Je ne veux pas alimenter un climat dans lequel l’impôt est mis au pilori, alors qu’il est consubstantiel à la République, qu’il participe au pacte républicain. Les impôts financent des services publics de qualité auxquels les Français tiennent, comme les hôpitaux, la sécurité, la justice, l’éducation et la solidarité. »
Si la première partie de la réponse est intrigante, la deuxième est pour le moins étrange. Que les impôts financent les services publics, c’est un fait. Mais dans ce cas, ce n’est pas un impôt, c’est une contribution. L’impôt, pour les socialistes, ne sert pas uniquement à financer les dépenses de l’Etat mais aussi à réduire les inégalités en écrêtant les hauts revenus pour distribuer l’argent aux plus pauvres. Chacun pourra mesurer la qualité des services publics que sont « les hôpitaux, la sécurité, la justice, l’éducation », chaque Français sait que le monde entier nous les envie. Pourquoi alors certains Français cherchent-ils à quitter la Sécurité sociale ? Chacun mesure aussi à quel point la justice est rendue avec célérité et impartialité, à quel point la sécurité est assurée dans nos bonnes villes de France (l’intervention de la police lors des émeutes du Trocadéro fut à ce titre exemplaire), et combien l’école publique fonctionne bien, ce que démontre son très large plébiscite par les parents. Cette manie de parler au nom des Français, qui ne pensent pas un mot de ce que dit le ministre, est pour le moins étrange. Comme il est étrange d’intégrer la solidarité parmi les services publics. Quelle solidarité est évoquée ici, si ce n’est celle qui consiste à redistribuer les richesses du haut vers le bas.
Mais le plus surprenant dans cette réponse est bien évidemment la première partie de la réponse du ministre. L’impôt est « consubstantiel à la République, il participe au pacte républicain ». En un sens, c’est vrai. Les impôts n’ont jamais été aussi forts que sous la République car ce régime a nationalisé une grande partie des services publics qui étaient privatisés sous la monarchie. Que l’on pense, notamment, à l’hôpital et à l’école, qui étaient organisés par des congrégations religieuses, et de façon très exceptionnelle par l’État. La République a toujours veillé à créer un État centralisé et providentiel, donc à concentrer la subsidiarité entre ses mains, et par conséquent à augmenter les impôts. Pour retourner l’argument au ministre, on pourrait dire que pour baisser les impôts, il faut donc supprimer la République.

**Données fournies**
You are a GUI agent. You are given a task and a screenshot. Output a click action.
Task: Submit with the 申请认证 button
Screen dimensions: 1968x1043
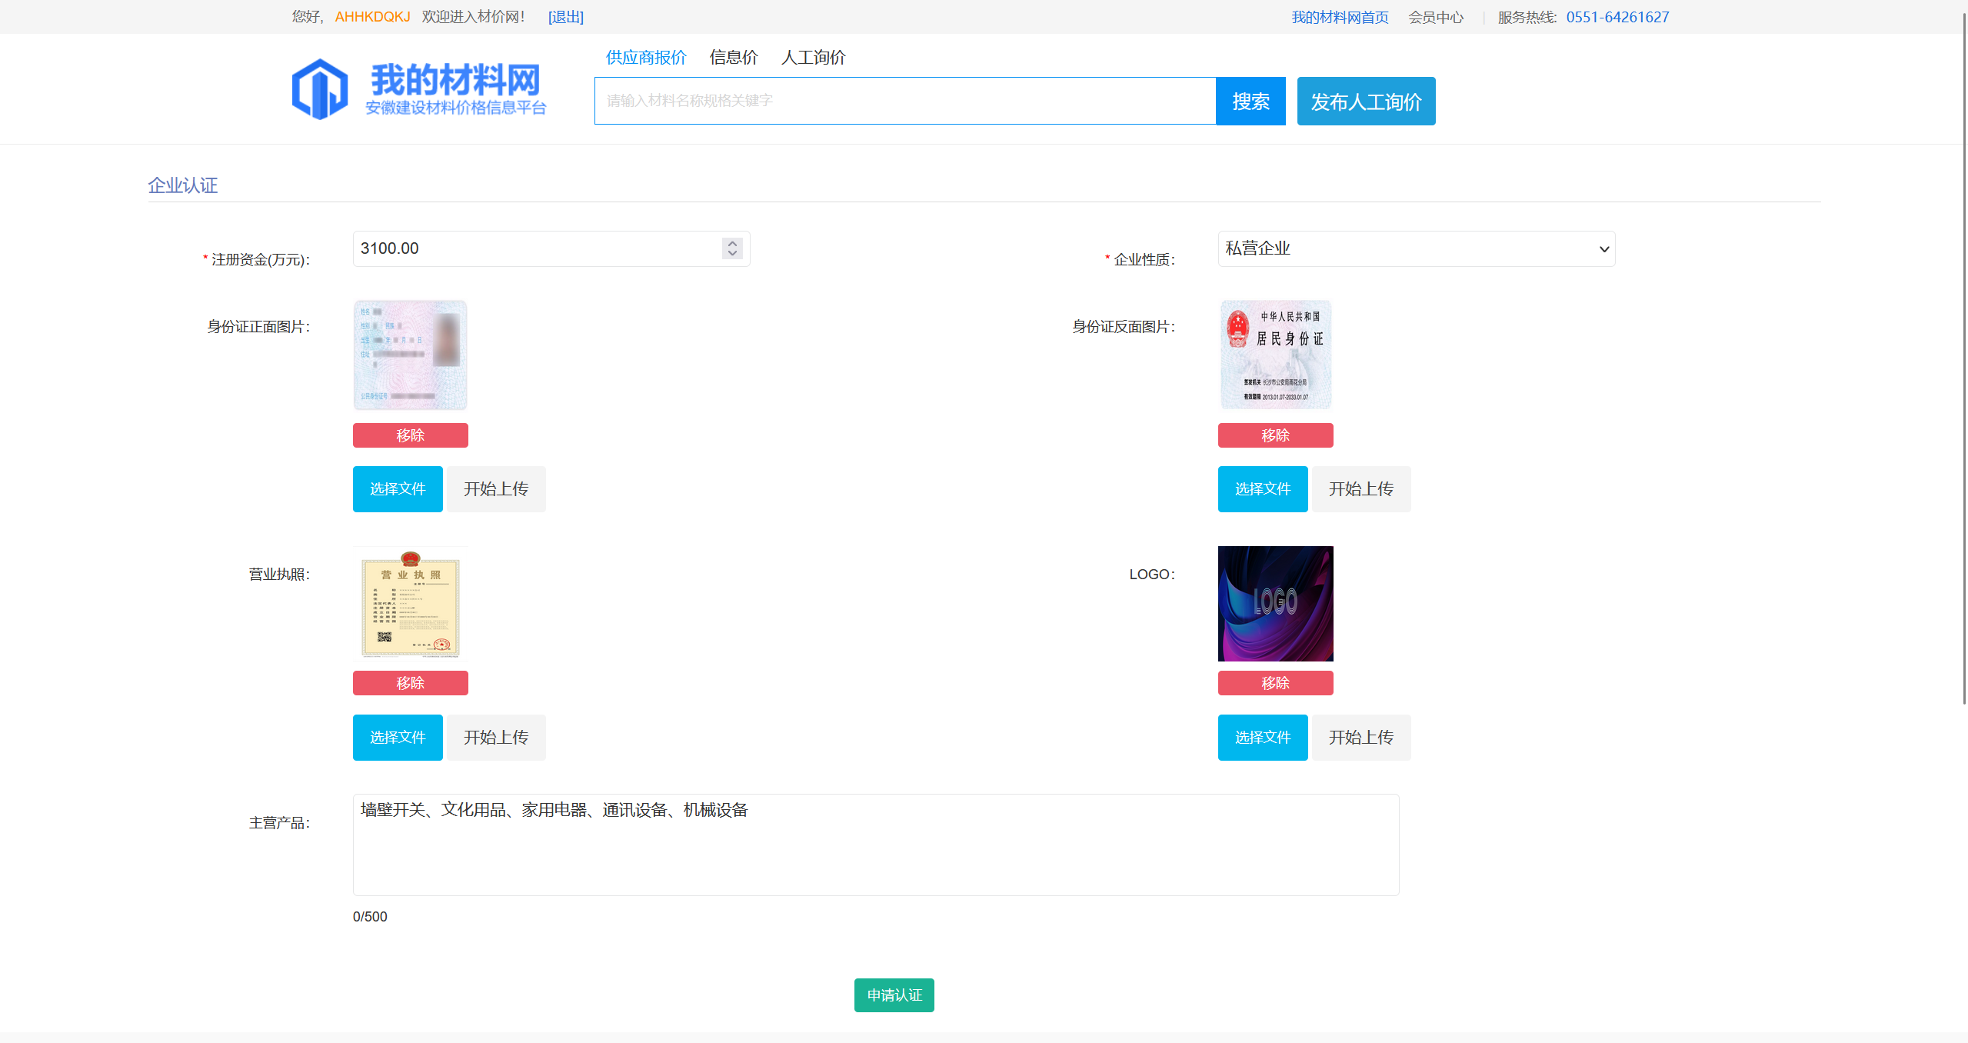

**Liste des consignes**
1. Recopiez fidèlement le passage du texte sur l'impôt, depuis « Mais le plus » jusqu'à « supprimer la République. » inclus.
2. Rédigez la suite du texte sur l'impôt et la République, en reprenant juste après sa dernière phrase.

**Réponses à l'exercice**
1.
Mais le plus surprenant dans cette réponse est bien évidemment la première partie de la réponse du ministre. L’impôt est « consubstantiel à la République, il participe au pacte républicain ». En un sens, c’est vrai. Les impôts n’ont jamais été aussi forts que sous la République car ce régime a nationalisé une grande partie des services publics qui étaient privatisés sous la monarchie. Que l’on pense, notamment, à l’hôpital et à l’école, qui étaient organisés par des congrégations religieuses, et de façon très exceptionnelle par l’État. La République a toujours veillé à créer un État centralisé et providentiel, donc à concentrer la subsidiarité entre ses mains, et par conséquent à augmenter les impôts. Pour retourner l’argument au ministre, on pourrait dire que pour baisser les impôts, il faut donc supprimer la République.

2.
La mention du pacte républicain est elle aussi étrange. Il n’est pas rare que les hommes politiques y fassent référence, c’est peut-être du Rousseau mal digéré. Mais ce pacte républicain, qui l’a signé ? Y a-t-il un Français qui le connaisse, qui l’a lu, qui l’a accepté ? Où est-il possible de lire ce pacte républicain ? Et si on le refuse, est-il encore possible de vivre en France, voire d’être Français ? Quelle est la nature de ce pacte ? Est-ce un contrat, et dans ce cas il semble que l’on nous ait contraints à l’accepter, ce qui s’appelle de la vente forcée. Est-ce une manière de vivre dans la république ? Mais au nom de quoi des hommes politiques, qui sont les représentants du peuple, imposeraient-ils au peuple quelque chose dont celui-ci ne veut pas ?
Dans ces réponses se dégage donc une grave atteinte à la légitimité populaire, et un abus de souveraineté. Tout se passe comme si l’on imposait au peuple des contraintes et des règles dont il ne veut pas, en lui expliquant que cela est pour son grand plaisir.